Une mondialisation au bénéfice de la planète : du libre-échange au juste échange ; du libéralisme prédateur au développement solidaire

Second extrait de le convention sur la nouvelle donne internationale et européenne, soumise au vote des militants le 30 septembre.

L’évolution de nos économies l’a montré : ce n’est pas en abaissant au maximum et au plus vite tous les obstacles à la libre circulation des marchandises, des services et des capitaux que l’humanité connaitra automatiquement la croissance la plus forte, la plus durable et la plus équitable. Le libre-échange intégral, la mondialisation sauvage que nous subissons depuis plusieurs décennies sous l’égide notamment des Etats-Unis, des grands institutions financières internationales et des entreprises multinationales, ont mis à mal nos systèmes économiques et sociaux, en même temps qu’ils fragilisaient les pays les moins préparés, privilégiant un modèle de croissance qui menace aujourd’hui nos écosystèmes. L’Europe a vu sa situation économique reculer par rapport à d’autres continents. Dans les faits, elle est aujourd’hui la dernière région du monde à appliquer avec autant de zèle ces dogmes libéraux dans l’attente d’une réciprocité illusoire. Elle est le continent le plus soumis au libre-échange dans un monde où les autres régions-puissances organisent les échanges en fonction de leurs intérêts. Il nous faut sortir de cette impasse. Les intérêts en jeu sont colossaux et il n’est pas question de dissimuler l’ampleur et les difficultés de la tâche. Avancer sera difficile, prendra du temps et nous devrons nous appuyer sur les ONG, les syndicats, les partis et mouvements progressistes et ceux des gouvernements les plus ouverts à la nouvelle approche indispensable.

2.1 – Promouvoir une nouvelle approche des relations économiques internationales : le « juste échange » dans l’intérêt des peuples et de la planète
Si nous ne croyons pas au libre-échange intégral, nous ne croyons pas non plus à la réponse protectionniste, qui consisterait à dresser autour de notre pays ou de notre continent de hautes et permanentes barrières douanières et des quotas fixes d’importation pour sauver nos industries, nos emplois et nos acquis sociaux.

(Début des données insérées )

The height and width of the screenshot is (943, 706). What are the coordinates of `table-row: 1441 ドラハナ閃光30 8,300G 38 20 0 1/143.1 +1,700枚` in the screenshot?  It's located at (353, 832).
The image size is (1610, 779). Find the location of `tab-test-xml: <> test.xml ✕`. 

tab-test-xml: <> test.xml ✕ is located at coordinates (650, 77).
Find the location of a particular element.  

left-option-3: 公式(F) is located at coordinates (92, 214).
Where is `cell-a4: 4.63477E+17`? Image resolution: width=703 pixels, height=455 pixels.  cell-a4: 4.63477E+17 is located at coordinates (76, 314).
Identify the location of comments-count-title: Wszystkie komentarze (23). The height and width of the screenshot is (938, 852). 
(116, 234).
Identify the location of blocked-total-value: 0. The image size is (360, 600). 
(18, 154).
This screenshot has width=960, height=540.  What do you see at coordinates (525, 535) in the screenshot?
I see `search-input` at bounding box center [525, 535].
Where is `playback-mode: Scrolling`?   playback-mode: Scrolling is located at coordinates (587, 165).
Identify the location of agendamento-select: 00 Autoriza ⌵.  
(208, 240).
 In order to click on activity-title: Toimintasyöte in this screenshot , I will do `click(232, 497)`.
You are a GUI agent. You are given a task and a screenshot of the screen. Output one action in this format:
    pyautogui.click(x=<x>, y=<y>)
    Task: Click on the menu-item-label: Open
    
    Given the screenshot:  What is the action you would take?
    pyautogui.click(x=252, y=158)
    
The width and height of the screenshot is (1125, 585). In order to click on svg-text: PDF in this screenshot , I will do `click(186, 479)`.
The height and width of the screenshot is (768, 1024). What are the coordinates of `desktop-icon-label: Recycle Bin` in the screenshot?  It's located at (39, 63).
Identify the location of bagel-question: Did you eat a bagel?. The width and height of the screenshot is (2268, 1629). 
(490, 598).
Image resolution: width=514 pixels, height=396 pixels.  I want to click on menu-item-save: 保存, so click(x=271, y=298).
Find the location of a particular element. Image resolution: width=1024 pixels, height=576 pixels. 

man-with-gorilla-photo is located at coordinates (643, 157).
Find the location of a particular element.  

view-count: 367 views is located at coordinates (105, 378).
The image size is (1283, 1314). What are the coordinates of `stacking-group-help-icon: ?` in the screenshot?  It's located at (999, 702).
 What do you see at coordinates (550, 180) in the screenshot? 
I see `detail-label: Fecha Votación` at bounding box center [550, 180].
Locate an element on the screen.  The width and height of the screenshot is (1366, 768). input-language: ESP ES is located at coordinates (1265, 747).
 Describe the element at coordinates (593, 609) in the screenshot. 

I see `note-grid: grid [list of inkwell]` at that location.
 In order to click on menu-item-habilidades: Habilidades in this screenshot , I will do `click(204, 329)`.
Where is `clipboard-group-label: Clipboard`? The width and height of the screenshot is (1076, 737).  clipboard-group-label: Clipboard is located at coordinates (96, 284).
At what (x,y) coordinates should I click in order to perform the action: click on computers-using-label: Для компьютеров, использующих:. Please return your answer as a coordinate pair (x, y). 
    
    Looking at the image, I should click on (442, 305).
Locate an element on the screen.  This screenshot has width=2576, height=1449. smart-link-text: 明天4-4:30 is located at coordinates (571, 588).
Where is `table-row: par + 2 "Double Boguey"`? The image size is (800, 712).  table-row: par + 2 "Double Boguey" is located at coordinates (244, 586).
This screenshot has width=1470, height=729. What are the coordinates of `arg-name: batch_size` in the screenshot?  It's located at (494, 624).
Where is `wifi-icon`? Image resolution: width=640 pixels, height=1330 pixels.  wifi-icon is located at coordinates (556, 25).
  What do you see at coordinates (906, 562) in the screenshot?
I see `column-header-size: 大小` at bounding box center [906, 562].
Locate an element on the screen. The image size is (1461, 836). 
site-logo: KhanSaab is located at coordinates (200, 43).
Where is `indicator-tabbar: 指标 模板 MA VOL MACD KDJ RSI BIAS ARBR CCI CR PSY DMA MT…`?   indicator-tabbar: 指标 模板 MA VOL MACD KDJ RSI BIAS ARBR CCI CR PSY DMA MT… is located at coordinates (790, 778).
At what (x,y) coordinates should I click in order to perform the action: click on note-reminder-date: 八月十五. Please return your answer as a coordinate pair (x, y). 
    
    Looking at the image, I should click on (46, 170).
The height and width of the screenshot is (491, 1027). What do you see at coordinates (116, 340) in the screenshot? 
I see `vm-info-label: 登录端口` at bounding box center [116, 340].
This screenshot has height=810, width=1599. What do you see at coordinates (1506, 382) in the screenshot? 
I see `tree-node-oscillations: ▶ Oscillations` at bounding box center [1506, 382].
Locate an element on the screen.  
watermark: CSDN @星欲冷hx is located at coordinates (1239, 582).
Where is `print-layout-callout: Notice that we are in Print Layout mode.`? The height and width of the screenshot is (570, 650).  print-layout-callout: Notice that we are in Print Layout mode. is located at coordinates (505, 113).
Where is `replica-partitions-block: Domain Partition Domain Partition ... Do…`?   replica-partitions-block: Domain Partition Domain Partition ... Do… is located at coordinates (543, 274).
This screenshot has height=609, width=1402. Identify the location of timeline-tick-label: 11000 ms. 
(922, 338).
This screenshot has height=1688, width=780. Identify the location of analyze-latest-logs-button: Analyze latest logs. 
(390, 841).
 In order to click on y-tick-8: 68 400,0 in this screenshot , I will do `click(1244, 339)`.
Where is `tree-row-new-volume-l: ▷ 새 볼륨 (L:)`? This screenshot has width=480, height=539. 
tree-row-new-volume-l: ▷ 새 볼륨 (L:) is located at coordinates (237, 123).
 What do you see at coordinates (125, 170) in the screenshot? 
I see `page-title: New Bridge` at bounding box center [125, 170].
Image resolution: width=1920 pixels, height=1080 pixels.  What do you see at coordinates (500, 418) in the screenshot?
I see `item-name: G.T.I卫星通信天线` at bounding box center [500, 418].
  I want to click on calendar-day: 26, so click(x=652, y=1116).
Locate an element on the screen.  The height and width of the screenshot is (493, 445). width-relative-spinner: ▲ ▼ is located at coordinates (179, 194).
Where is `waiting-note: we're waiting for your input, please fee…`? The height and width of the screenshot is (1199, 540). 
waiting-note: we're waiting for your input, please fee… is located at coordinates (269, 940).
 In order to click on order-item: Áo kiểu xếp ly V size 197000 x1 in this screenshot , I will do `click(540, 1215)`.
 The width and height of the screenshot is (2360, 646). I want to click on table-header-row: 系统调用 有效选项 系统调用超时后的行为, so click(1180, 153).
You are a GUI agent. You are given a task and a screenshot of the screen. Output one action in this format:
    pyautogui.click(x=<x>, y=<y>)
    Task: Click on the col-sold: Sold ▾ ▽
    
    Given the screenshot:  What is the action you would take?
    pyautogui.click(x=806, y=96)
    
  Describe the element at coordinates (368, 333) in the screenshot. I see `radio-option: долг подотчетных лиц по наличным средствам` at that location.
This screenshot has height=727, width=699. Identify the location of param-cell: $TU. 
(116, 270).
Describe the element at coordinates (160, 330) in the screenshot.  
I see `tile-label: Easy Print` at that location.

L’internationalisation de nos économies et le basculement progressif du centre de gravité de l’économie mondiale vers l’Asie et les pays émergents rendraient catastrophiques les conséquences d’un retour du protectionnisme et de la guerre économique des années 1930. Ce modèle ne pourrait qu’aggraver le chômage et la précarité. Il exaspèrerait les crispations nationalistes et les tensions internationales. Nous y sommes donc clairement opposés.
Nous sommes convaincus qu’il y a, entre le libre-échange intégral et le protectionnisme autarcique, place pour une voie efficace que nous voulons installer au coeur de notre projet à moyen terme : celle du « juste échange ». Le juste échange, c’est celui qui intègrera dans les traités commerciaux internationaux des normes non-marchandes, sanitaires, environnementales, sociales et culturelles afin de protéger le consommateur autant que le producteur. Le juste échange ménagera des phases de transition suffisantes, au Nord comme dans les pays du Sud, pour permettre les adaptations nécessaires des systèmes productifs et des emplois induites par l’ouverture à la concurrence et enrayer, dans nos pays, le processus de désindustrialisation. Le juste échange n’hésitera pas à protéger les industries naissantes ou les activités de souveraineté au nom de la préparation de l’avenir ou de la défense d’intérêts stratégiques.
Le juste échange doit pouvoir à la fois garantir le haut niveau de développement des pays de l’Union européenne tout en favorisant le développement des pays du Sud et la sauvegarde de nos équilibres écologiques. Le désir de voir progresser la justice sociale et la soutenabilité environnementale, l’adoption d’un modèle de développement davantage tourné vers le marché intérieur des pays émergents, relève autant de l’éthique que de l’intérêt bien compris des salariés des pays développés. Ce juste échange peut et doit être le moteur privilégié d’un monde dans lequel le droit à la santé, à un environnement préservé, au « travail décent » et à l’identité culturelle compteront autant que ceux du libre commerce. Parce qu’il permet une répartition plus équitable des richesses et qu’il permet à chacun d’assurer son développement, le juste échange doit être un facteur de paix entre les nations. C’est ce choix que nous privilégierons, qu’il s’agisse des normes, de l’aide au développement, de la lutte pour la sécurité alimentaire ou d’une nouvelle politique migratoire.